My co-worker spent the afternoon pressing bright red, gooey cinnamon tincture. The smell was luscious. It reminded me of the old cartoons in which the scent of cooking food turns into an elegant elbow glove and beckons the limp cartoon figures into a floating trance. Somehow I kept vertical.
Cinnamon bark tincture is used by our customers as an analgesic, carminative, digestive and antiseptic herb. This translates as a pain reliever, blood flow stimulator, tummy calmer, and bacteria/fungi killer. That’s a pretty wide spectrum for such a common kitchen herb.

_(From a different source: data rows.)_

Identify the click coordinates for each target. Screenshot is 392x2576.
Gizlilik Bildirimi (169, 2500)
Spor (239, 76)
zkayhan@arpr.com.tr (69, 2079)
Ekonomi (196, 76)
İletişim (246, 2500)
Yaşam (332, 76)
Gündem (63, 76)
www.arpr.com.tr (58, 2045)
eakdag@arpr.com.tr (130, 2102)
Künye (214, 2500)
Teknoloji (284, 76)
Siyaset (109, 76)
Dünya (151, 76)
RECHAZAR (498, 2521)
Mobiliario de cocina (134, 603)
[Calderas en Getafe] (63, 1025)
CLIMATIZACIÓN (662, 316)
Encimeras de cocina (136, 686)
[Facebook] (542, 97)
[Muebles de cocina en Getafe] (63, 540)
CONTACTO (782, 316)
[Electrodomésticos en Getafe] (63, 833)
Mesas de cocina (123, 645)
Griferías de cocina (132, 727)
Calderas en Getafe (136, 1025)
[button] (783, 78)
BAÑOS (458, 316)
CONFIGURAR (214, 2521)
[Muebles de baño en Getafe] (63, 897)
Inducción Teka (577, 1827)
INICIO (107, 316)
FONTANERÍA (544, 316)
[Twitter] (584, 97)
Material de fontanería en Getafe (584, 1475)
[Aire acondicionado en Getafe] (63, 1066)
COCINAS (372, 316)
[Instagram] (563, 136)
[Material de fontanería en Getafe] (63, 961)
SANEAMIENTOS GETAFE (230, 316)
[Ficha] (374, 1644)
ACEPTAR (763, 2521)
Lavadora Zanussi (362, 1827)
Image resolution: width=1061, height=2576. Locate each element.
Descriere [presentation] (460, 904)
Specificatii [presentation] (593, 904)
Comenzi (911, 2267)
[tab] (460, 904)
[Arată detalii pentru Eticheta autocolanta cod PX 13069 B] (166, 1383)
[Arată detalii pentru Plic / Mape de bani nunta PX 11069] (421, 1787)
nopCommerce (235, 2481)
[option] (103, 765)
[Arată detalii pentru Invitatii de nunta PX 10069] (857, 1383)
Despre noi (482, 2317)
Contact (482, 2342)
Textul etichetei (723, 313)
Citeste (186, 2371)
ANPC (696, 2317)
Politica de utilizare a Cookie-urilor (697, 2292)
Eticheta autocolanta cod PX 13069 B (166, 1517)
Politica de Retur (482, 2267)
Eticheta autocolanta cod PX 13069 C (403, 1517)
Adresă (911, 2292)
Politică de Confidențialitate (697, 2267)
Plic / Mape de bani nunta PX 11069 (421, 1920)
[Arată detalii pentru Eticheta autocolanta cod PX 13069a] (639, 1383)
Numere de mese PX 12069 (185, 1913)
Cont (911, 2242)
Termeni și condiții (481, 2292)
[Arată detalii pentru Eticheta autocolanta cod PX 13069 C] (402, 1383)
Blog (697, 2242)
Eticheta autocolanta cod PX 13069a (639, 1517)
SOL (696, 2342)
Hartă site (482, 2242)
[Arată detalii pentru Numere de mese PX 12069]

The scent of cinnamon is due to cinnamaldehyde which comprises 90% of it’s essential oil. The odor is warm, sweet and spicy. Cinnamaldehyde is the compound that the cinnamon tree makes to guard itself from invading bacteria and fungi. It’s protection you can smell. The entire staff is reveling in the scent of cinnamon. It’s like we are working inside a giant slice of pumpkin pie.
My co-worker pours the finished tincture out of the press bucket and into a table full of 1 gallon jars. As she finishes her paperwork, we breath in the last of the cinnamon scent. The stress of the day seems to have floated off our shoulders. If I close my eyes, I am back in cartoon world again, drifting along in cookie scented world.